(Data extracted from a collection)
----
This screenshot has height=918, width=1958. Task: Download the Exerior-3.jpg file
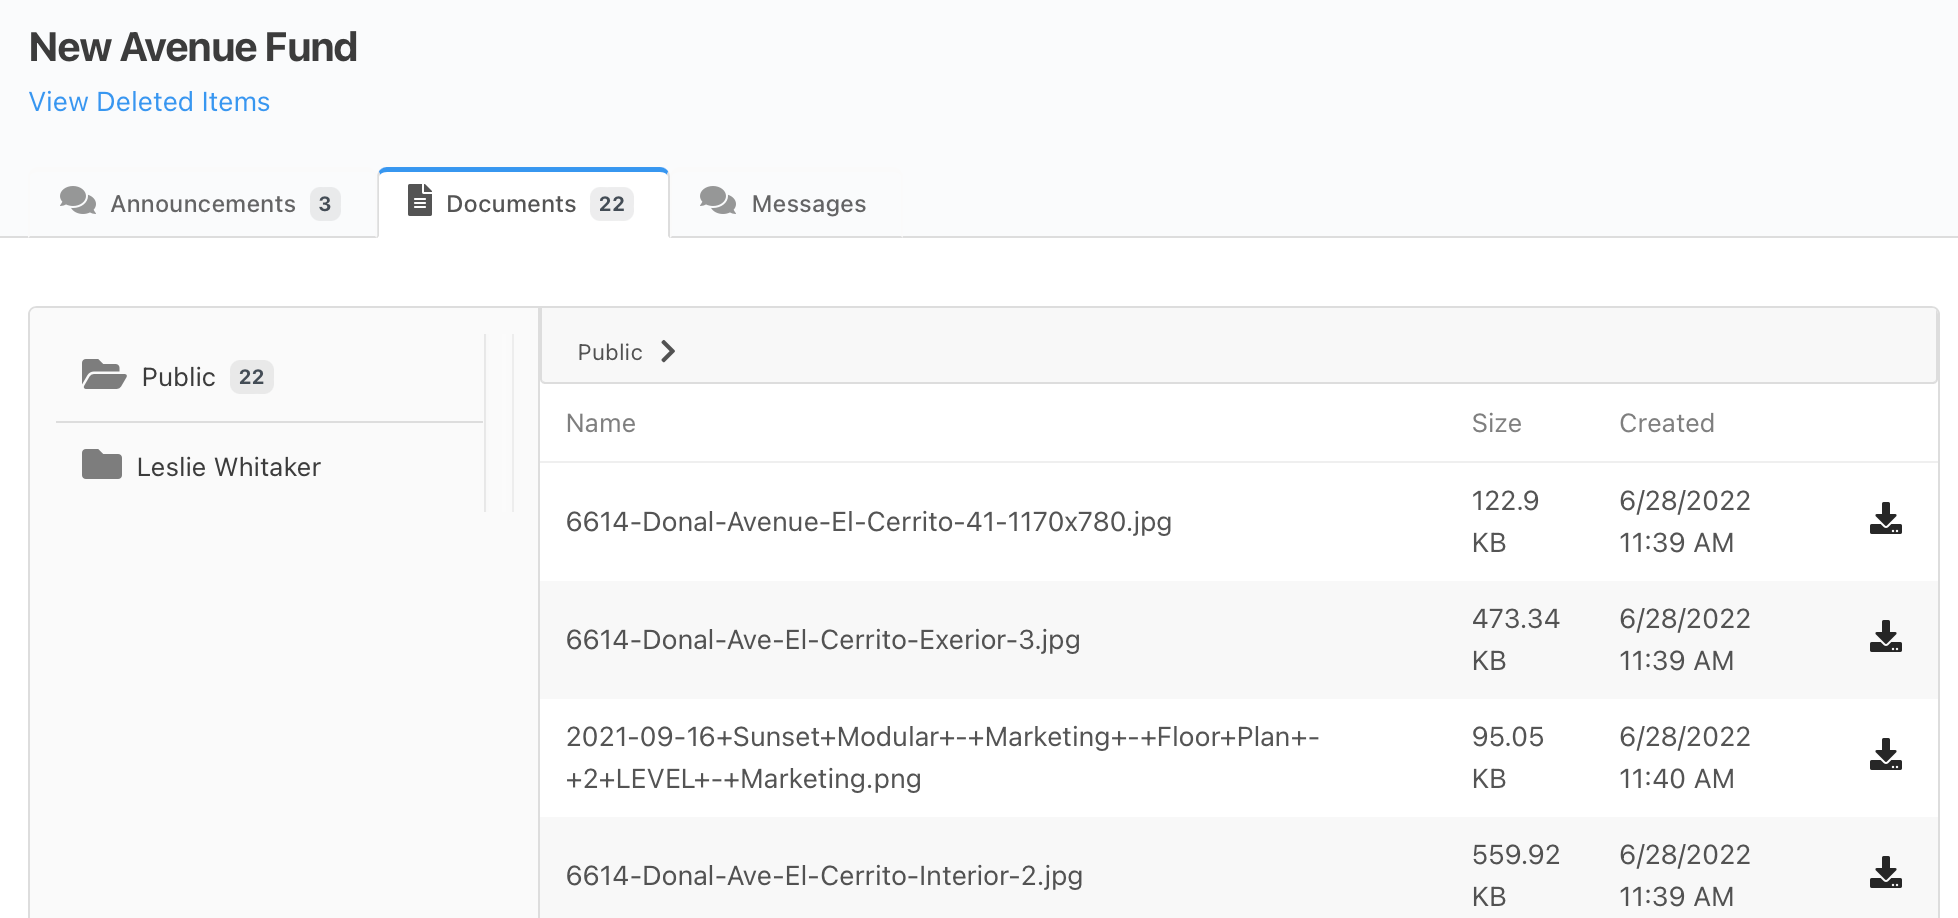(1885, 637)
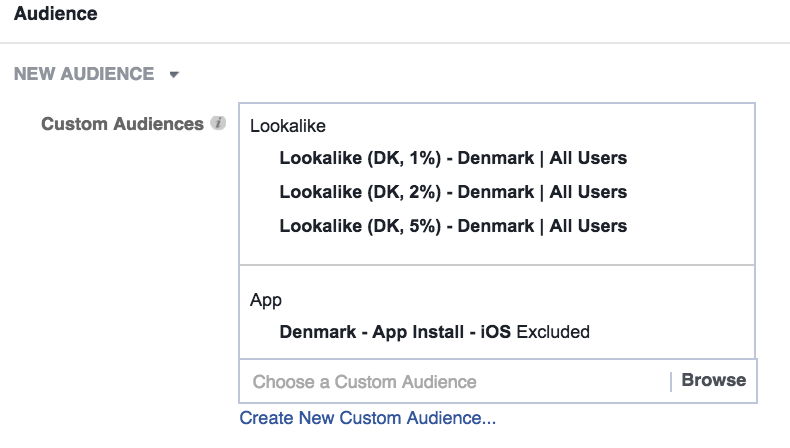Click the App group header

click(x=266, y=300)
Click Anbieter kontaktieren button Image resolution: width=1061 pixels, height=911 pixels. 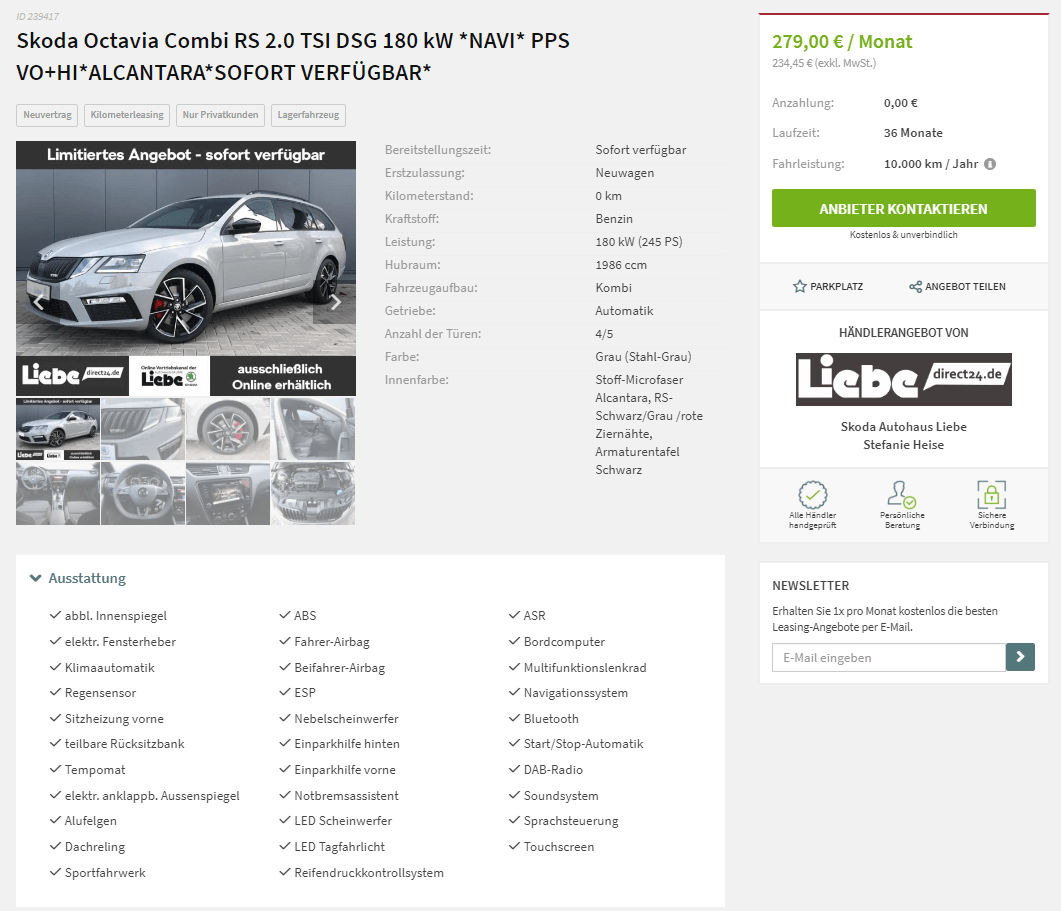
----
[DIRECTIVE]
Give back every line of the entries above word for word, omitting the pictures.

[COMPLETE OUTPUT]
This screenshot has height=918, width=1958. Task: Download the Exerior-3.jpg file
(1885, 637)
Click the App group header

click(x=266, y=300)
Click Anbieter kontaktieren button Image resolution: width=1061 pixels, height=911 pixels. 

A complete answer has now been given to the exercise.